Started in 2016 with support from the Bonobo Conservation Institute and Vie Sauvage, two NGOs dedicated to bonobo preservation, Surbeck’s research site provides a remarkable combination of local support and international research opportunities. Establishing a site well-populated by bonobos meant utilizing land already occupied by native villagers. Rather than pursuing research at the expense of locals, Surbeck’s team has worked towards cultivating a mutually beneficial relationship with the historic inhabitants of the land. Local Kokolopori villagers comprise the vast majority of the site’s staff. Trained in behavioral data collection by Surbeck’s team, they are offered well-paid employment in an area with severely limited economic opportunity. “For how remote it is, there are a lot of people living there. There are not a lot of income sources for the locals, and selling smoked caterpillars is one of their only options,” Surbeck explained. Locals’ jobs on the preserve mainly consist of tracking bonobos and recording their behavior over the course of the day.

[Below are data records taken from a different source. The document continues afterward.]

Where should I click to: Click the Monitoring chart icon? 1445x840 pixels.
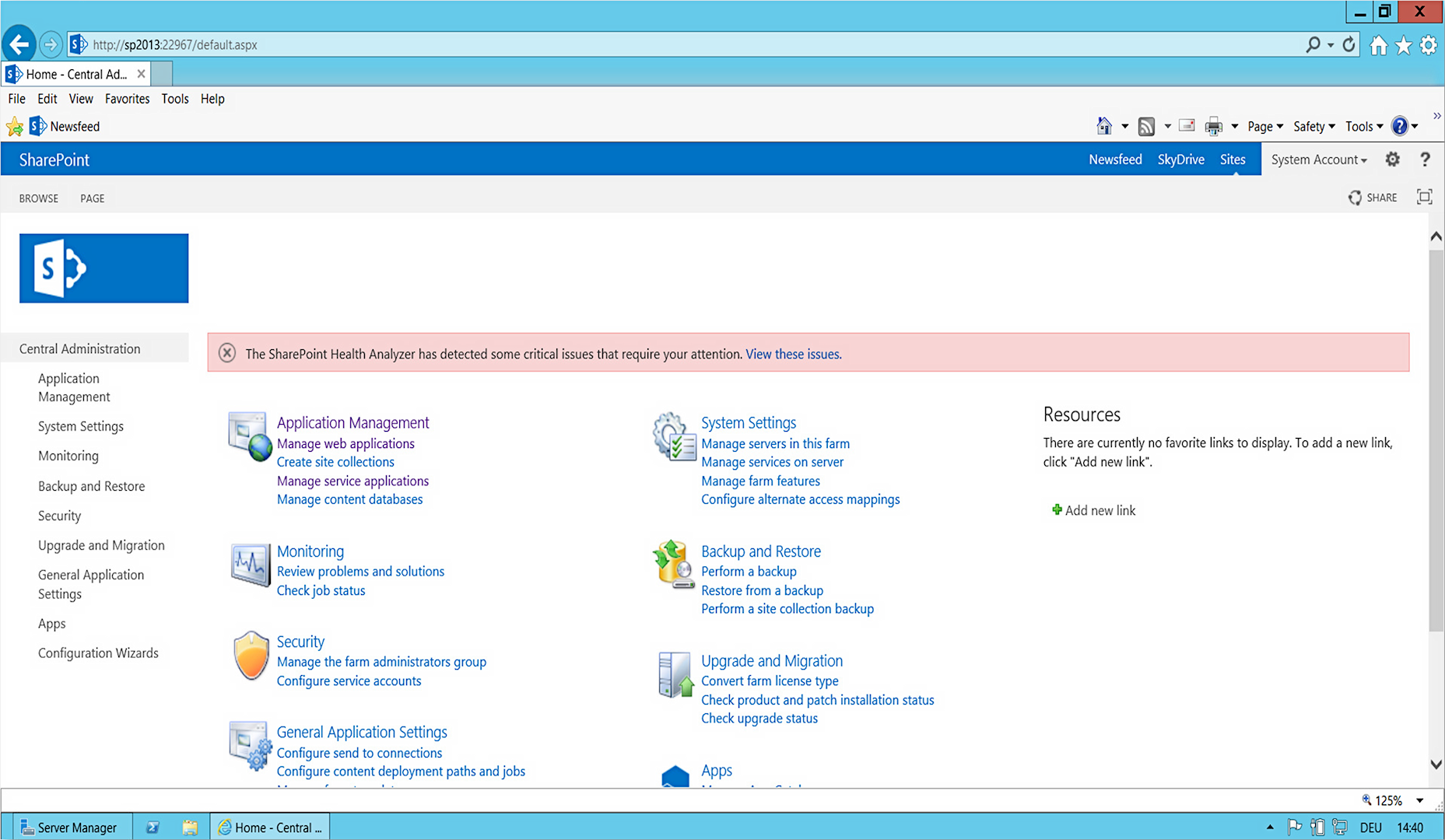(x=250, y=564)
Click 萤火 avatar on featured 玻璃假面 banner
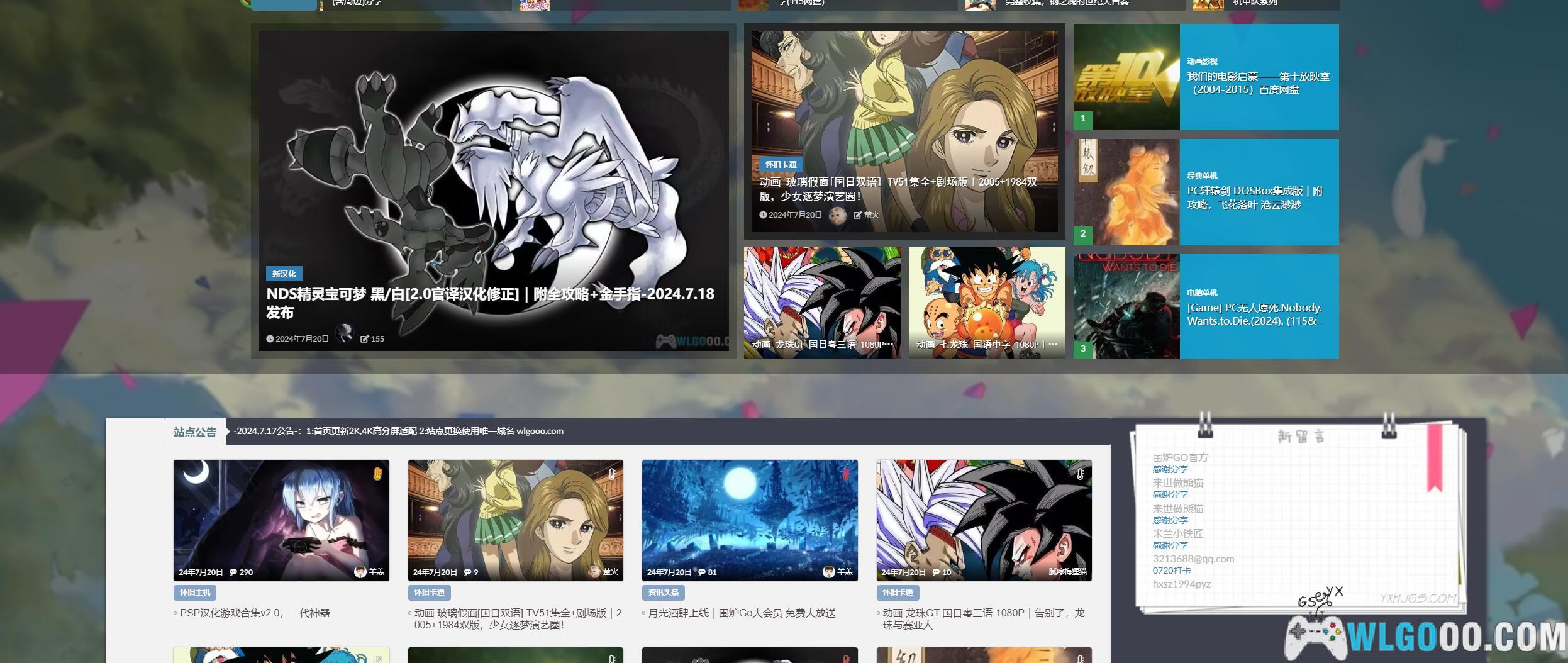 tap(837, 215)
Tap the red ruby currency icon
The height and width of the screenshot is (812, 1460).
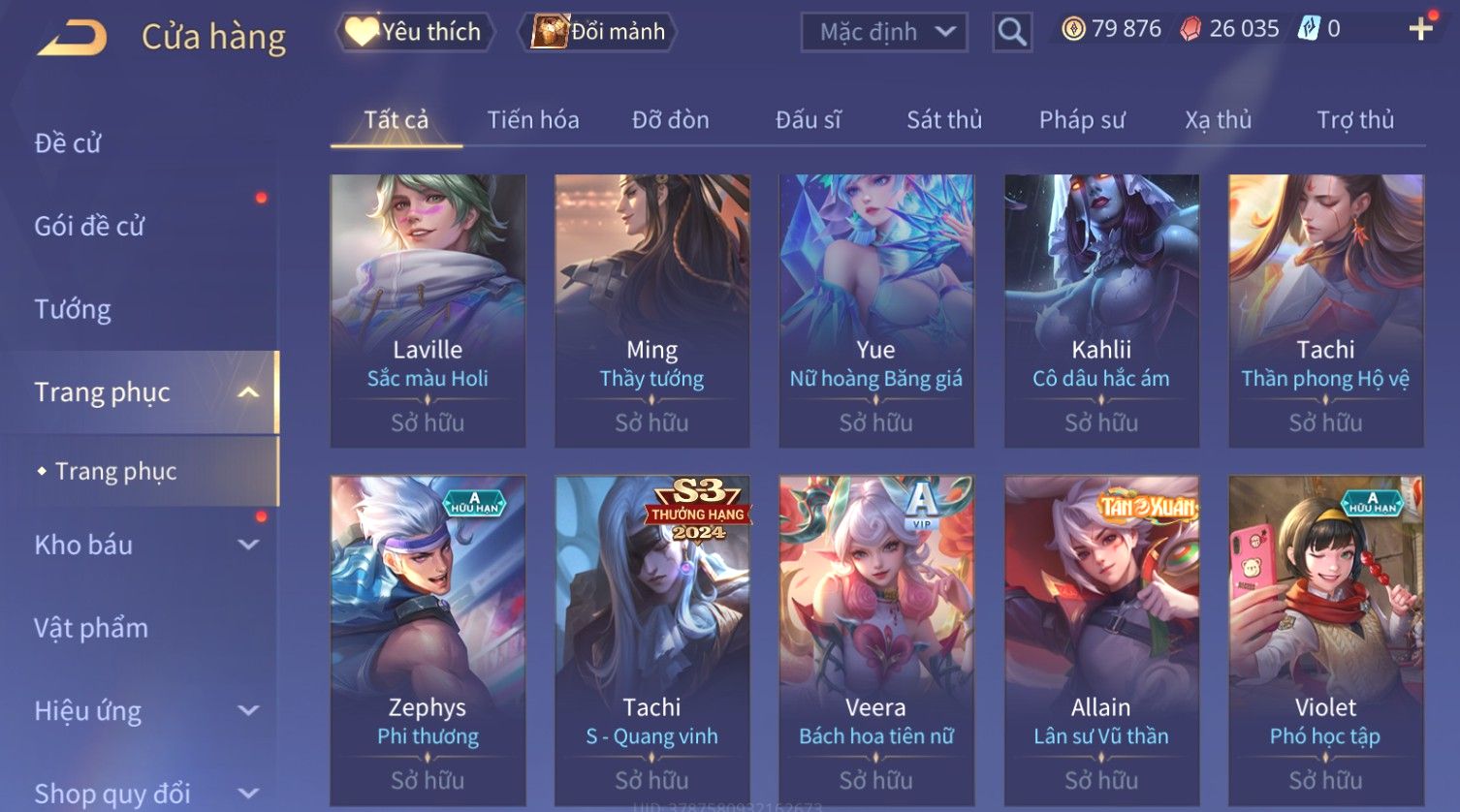(x=1190, y=29)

In addition to his research, Surbeck works to ensure successful follow-through on agreements made with the Kokolopori people. He primarily works with village elders and provincial leaders. “As a rent of the forest, we invest in local infrastructure like schools… I think that that’s where money should be spent. That’s where they live, and they’re the crucial player,” he said. Surbeck believes in offering the Congo that which they have historically been deprived of by Western forces: respect, fairness, and appropriate compensation. His efforts are a huge improvement over the historically barbaric treatment of the Congolese by the West, serving as an example of how researchers can ethically work with indigenous peoples.
Despite sharing the same common ancestor with humans, bonobos are very understudied compared to chimpanzees, Surbeck shared. This is largely due to the physical and behavioral connections observed between humans and chimpanzees, such as a similar skull shape and a willingness to engage in warfare. Bonobos demonstrate a much higher level of egalitarianism between the sexes than chimpanzees, as seen in the lack of sexual coercion in bonobo groups. The females of a given group will violently lash out against and even exile males that make unwanted advances on females. Determining why this stark difference in chimpanzee and bonobo behavior exists is one of Surbeck’s main research goals.
Even so, “We have to be careful to not over-romanticize bonobos,” he said. Surbeck described situations where bonobos demonstrate less care to each other than chimpanzees would in parallel circumstances. For example, male chimpanzees of a given group form tight bonds in order to facilitate collective engagement in warfare. But male bonobos of a given group lack this motivation to pursue the same level of camaraderie because of their relative peacefulness.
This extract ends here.